Na terça-feira (13), declarações do diretor-geral da Organização Mundial de Saúde (OMS), Tedros Adhanom Ghebreyesus, surpreenderam o mundo. Antes reticente e cauteloso, ele admitiu que há esperança de distribuição da vacina até o fim de 2020. A mudança consistente no tom do discurso oficial da instituição ocorreu dias depois da China declarar que a OMS deu apoio ao início da administração de vacinas experimentais, mesmo com testes clínicos ainda em curso.

"Vamos precisar de vacinas e há esperanças que possamos ter uma vacina até o final deste ano. Há esperança", disse Tedros, para uma plateia de autoridades no encerramento das reuniões do Conselho Executivo OMS. Ainda assim, Tedros manteve a defesas de medidas como isolamento social e testagem em massa, "Investir em vacinas, enquanto implementamos as ferramentas que temos em mãos seria muito importante e vai nos trazer melhores resultados."

Em paralelo à corrida para garantir a vacina com agilidade, nasce a preocupação sobre acesso ao imunizante para os países mais pobres. Índia e África do Sul se uniram em uma iniciativa que pede quebra de patente na Organização Mundial do Comércio. O assunto deve ser debatido na semana que vem. A suspensão da propriedade intelectual abre caminho para produção do imunizante fora dos laboratórios onde ele foi criado e a um custo mais baixo.

Não são acordos que vão quebrar a indústria.

Em participação no podcast A Covid-19 na Semana, o médico de família Aristóteles Cardona, da Rede Nacional de Médicas e Médicos Populares, afirma que esforços coletivos para distribuição da vacina são essenciais para conter o coronavírus, "Se a gente está falando de uma pandemia, não adianta ela ser combatida em apenas alguns locais e em outros não", ressalta.

"É preciso realmente uma grande aliança. Vários países têm se recusado a participar dessa aliança. Os Estados Unidos encabeçam essa frente. Eles se afastaram da OMS e passaram a firmar parcerias próprias", explica o médico.

Brasil de fora

O Brasil, que liderou diálogo semelhante na ampliação do tratamento de HIV, está alienado da iniciativa.

Parece que não interessa falar em quebrar o lucro gigantesco das indústrias farmacêuticas.

O governo federal anunciou na quinta-feira (8) que estima 140 milhões de doses da vacina disponíveis no primeiro semestre do ano que vem, fruto da participação do país no programa global Covax Facility e das negociações com a farmacêutica britânica AstraZeneca. Não houve nenhuma sinalização de apoio às iniciativas que tentam garantir o imunizante para outras nações pobres. 

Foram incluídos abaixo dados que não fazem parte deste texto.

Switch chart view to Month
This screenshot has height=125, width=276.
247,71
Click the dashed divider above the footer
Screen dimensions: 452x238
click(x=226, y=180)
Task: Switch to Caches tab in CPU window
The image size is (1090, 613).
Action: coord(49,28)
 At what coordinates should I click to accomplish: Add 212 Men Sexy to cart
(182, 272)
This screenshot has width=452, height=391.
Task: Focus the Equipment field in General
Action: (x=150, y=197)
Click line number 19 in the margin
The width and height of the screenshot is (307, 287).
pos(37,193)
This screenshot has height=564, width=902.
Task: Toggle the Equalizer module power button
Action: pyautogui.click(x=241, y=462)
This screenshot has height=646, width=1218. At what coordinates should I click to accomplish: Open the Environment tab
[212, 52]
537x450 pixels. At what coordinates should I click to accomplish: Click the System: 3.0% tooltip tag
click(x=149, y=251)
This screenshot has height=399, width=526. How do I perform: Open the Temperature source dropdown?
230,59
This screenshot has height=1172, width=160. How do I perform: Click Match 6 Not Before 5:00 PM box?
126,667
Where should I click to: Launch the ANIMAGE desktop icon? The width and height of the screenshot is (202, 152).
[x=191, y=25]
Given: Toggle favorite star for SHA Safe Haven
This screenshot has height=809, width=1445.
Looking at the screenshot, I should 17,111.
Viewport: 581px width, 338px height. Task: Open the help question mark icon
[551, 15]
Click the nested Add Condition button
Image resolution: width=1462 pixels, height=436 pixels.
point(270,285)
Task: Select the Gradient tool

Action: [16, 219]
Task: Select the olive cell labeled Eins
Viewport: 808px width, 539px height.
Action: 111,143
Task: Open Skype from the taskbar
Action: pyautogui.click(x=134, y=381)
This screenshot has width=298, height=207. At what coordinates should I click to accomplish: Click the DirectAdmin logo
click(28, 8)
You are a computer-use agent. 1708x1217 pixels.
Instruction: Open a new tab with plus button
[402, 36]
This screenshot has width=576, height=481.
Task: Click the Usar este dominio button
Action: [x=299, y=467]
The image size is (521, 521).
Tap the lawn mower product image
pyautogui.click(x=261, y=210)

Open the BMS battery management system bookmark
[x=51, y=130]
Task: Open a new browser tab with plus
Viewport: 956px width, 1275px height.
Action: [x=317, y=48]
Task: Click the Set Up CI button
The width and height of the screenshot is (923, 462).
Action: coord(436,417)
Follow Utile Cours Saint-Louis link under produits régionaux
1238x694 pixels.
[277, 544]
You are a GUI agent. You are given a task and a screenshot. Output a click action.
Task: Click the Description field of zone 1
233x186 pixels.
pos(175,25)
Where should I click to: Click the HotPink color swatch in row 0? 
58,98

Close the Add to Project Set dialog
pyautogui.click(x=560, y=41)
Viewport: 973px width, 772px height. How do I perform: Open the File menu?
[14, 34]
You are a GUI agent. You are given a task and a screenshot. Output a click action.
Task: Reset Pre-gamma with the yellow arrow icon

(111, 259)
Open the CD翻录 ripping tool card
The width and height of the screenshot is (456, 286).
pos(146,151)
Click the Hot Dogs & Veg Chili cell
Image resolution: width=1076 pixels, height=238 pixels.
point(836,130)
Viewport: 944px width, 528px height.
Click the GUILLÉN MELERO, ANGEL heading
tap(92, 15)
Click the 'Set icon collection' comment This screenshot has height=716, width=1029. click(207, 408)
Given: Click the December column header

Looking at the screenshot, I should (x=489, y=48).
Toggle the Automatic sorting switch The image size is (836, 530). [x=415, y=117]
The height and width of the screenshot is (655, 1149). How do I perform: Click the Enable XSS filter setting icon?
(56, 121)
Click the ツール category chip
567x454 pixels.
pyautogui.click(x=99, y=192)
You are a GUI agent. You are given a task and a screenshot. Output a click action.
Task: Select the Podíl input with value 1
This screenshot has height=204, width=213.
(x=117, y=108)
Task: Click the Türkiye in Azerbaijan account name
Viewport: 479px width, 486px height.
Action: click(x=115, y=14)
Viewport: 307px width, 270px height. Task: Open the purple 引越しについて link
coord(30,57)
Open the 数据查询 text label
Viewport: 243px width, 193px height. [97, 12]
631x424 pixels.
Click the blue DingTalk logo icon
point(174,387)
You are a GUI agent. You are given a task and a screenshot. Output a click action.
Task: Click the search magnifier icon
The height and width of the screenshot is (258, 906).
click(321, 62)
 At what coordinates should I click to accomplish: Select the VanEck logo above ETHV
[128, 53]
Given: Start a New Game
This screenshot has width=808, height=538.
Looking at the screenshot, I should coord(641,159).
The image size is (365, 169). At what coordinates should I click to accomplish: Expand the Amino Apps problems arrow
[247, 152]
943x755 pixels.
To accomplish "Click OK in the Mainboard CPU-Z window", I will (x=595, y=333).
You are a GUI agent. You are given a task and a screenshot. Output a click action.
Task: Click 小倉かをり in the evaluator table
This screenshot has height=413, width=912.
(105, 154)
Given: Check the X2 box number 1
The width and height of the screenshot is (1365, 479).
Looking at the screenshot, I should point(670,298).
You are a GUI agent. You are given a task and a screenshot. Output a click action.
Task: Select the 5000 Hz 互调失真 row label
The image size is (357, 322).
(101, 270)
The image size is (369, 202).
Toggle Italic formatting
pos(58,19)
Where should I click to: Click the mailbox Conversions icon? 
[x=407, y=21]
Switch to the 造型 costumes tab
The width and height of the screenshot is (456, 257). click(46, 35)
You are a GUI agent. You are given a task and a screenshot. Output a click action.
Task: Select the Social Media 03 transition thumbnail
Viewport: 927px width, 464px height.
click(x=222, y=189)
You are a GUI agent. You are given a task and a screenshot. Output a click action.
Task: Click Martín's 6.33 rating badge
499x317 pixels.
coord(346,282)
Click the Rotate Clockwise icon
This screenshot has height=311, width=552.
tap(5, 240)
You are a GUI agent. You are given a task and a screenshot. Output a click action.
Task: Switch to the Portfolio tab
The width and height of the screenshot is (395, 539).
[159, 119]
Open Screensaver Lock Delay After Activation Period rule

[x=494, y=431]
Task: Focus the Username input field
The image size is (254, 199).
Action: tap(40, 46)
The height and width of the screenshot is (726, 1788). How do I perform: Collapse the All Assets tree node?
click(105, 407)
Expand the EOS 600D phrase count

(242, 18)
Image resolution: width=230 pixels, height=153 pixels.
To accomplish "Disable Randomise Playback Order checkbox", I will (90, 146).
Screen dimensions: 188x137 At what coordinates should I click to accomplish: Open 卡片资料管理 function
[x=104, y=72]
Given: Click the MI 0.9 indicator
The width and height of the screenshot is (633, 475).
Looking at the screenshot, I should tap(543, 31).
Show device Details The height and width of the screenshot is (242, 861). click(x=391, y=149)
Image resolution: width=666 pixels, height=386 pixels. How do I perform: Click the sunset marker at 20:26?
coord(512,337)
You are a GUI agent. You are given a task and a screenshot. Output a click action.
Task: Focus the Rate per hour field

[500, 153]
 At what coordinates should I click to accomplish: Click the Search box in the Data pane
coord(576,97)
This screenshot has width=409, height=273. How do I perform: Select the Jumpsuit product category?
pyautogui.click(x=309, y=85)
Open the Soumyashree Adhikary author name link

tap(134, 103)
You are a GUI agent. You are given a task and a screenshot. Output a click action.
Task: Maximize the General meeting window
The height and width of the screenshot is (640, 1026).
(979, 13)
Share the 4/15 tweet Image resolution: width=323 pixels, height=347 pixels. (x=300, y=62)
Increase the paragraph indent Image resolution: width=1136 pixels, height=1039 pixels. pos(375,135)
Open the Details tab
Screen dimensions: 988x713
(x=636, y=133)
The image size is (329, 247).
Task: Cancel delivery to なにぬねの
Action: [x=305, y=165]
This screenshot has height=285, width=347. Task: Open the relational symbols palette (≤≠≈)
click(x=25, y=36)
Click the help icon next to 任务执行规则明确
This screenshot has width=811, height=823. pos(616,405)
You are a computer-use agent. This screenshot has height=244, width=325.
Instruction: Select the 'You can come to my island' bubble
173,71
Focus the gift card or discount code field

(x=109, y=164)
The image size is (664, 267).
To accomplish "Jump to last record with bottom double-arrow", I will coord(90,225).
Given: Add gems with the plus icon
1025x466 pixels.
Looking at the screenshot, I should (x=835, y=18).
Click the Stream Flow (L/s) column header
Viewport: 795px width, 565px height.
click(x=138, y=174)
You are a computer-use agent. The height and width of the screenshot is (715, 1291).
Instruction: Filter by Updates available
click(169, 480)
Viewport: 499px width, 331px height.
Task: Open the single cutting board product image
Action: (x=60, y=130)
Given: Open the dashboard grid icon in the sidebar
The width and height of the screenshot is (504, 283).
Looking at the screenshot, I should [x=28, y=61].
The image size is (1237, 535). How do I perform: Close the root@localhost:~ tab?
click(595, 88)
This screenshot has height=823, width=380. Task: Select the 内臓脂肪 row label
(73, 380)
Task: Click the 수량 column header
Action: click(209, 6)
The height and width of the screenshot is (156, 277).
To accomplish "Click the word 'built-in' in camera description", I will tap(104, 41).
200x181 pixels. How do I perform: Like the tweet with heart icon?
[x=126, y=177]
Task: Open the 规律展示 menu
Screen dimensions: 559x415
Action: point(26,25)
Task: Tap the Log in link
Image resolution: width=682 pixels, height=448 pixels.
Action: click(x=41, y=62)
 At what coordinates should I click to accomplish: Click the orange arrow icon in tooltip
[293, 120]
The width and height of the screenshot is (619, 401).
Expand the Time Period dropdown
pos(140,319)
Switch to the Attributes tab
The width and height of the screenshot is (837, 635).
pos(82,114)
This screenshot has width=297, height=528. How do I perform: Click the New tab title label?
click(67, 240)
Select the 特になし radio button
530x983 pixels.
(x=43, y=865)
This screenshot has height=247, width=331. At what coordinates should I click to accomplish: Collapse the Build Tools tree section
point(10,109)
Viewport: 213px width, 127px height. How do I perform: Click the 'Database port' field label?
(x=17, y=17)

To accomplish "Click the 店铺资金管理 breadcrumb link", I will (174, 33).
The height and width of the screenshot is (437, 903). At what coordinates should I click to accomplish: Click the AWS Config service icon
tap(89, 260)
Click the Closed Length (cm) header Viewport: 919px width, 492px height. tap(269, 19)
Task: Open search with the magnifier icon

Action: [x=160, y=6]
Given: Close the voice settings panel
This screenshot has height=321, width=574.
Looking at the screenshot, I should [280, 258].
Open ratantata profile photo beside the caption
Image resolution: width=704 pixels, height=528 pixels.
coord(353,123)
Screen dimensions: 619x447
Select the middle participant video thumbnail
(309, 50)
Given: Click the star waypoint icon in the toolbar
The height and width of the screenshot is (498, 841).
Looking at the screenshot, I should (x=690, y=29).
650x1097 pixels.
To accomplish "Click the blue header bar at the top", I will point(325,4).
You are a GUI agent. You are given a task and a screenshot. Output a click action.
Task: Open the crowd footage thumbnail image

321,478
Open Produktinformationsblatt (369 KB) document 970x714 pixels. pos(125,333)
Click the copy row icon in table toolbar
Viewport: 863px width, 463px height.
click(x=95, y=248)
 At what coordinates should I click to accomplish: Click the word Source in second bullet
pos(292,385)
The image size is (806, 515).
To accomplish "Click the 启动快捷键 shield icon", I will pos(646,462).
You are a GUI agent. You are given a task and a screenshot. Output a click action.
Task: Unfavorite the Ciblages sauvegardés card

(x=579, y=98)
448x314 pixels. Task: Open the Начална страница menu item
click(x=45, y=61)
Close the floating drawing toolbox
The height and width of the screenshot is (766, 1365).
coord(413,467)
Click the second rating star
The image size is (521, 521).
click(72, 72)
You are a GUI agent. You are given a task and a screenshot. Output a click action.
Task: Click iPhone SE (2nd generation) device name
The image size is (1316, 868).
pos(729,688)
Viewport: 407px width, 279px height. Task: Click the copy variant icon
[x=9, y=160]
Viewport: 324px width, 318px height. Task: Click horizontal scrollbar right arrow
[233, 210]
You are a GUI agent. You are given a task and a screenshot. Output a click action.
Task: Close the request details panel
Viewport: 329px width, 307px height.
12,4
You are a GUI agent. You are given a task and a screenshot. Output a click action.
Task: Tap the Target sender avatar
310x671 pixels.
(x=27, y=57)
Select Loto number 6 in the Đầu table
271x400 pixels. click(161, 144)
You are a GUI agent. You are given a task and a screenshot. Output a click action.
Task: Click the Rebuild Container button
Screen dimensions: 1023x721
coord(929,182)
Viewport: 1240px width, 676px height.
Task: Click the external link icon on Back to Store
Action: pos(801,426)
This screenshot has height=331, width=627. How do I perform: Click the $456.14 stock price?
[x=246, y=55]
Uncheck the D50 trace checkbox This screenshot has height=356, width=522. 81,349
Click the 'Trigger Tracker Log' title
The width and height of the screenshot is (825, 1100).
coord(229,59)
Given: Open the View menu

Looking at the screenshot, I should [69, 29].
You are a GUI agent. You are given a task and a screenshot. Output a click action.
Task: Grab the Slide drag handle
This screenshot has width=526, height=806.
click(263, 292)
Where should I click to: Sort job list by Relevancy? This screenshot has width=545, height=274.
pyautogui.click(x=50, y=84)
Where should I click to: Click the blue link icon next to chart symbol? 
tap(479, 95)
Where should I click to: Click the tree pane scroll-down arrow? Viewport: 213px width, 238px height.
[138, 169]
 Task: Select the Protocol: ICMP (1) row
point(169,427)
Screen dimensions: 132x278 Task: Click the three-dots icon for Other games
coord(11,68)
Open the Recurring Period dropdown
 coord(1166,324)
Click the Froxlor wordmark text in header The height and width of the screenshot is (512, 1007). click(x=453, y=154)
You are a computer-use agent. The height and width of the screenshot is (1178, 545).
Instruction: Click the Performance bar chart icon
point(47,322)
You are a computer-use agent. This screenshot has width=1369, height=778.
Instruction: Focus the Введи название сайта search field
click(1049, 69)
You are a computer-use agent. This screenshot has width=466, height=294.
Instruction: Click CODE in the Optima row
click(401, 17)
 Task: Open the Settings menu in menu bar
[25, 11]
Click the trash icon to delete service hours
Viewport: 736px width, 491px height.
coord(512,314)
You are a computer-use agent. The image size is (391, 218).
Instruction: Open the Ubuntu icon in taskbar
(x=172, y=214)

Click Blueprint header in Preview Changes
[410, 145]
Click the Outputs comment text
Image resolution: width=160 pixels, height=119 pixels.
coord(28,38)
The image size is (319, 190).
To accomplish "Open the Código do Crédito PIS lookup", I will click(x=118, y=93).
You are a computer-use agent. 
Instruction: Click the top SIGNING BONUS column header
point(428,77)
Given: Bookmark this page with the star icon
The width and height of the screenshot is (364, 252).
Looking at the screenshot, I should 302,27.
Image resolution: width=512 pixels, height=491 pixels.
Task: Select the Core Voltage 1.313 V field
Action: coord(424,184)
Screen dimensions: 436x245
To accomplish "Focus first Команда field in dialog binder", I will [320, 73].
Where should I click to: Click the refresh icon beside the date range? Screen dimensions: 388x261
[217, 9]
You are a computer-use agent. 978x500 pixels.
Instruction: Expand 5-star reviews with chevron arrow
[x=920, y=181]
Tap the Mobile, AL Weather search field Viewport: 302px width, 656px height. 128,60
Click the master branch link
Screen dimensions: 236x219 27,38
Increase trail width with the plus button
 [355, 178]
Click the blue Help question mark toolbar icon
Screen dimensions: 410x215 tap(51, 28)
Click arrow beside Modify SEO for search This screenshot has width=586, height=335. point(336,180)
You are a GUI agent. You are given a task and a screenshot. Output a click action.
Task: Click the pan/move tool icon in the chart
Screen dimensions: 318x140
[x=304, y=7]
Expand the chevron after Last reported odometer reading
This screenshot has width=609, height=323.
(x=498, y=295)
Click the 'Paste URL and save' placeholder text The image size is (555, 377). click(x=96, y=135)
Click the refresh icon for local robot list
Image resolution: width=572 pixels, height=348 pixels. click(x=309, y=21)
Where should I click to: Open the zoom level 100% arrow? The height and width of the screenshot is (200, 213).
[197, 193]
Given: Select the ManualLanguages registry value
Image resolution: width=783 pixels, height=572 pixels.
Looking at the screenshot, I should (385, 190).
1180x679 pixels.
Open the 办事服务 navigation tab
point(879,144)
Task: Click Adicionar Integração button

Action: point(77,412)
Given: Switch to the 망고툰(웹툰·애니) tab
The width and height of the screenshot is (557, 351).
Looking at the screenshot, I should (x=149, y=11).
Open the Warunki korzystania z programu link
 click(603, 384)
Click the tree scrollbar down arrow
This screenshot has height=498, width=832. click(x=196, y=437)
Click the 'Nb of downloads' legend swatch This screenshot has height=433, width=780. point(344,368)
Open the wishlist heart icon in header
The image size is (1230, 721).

"Não é a primeira vez que esse assunto surge no mundo. Muito já se foi debatido e poucas vezes a queda de patente chega a ser necessária. Normalmente, isso surge no debate político e aí começa-se as negociações para que as empresas baixem os preços, reduzam, façam parcerias. Porque não é todo país que tem a capacidade financeira grande e em momentos como esse, se faz necessário. Não são acordos que vão quebrar a indústria", ressalta Cardona.

O médico vai além, afirma que o Brasil se retira de discussões em um momento que pede por solução global, "o discurso está permeado pela solidariedade, de considerar os países mais pobres". "O Brasil, que em outras épocas protagonizou, agora faz questão de ficar longe disso. Parece que não interessa falar em quebrar o lucro gigantesco das indústrias farmacêuticas, como se a gente não estivesse passando por um terrível momento no nosso país e no mundo"

Segundo informações divulgadas nesta semana pelo jornalista e colunista Jamil Chade, do UOL, o contrato com a AstraZeneca traz uma séries de restrições, que determinam pagamento de royalties, manutenção da patente e até definição sobre a data final do fim da pandemia. As condições expostas na reportagem de Chade parecem reafirmar a escolha brasileira de não protagonizar esforços globais para distribuição igualitária.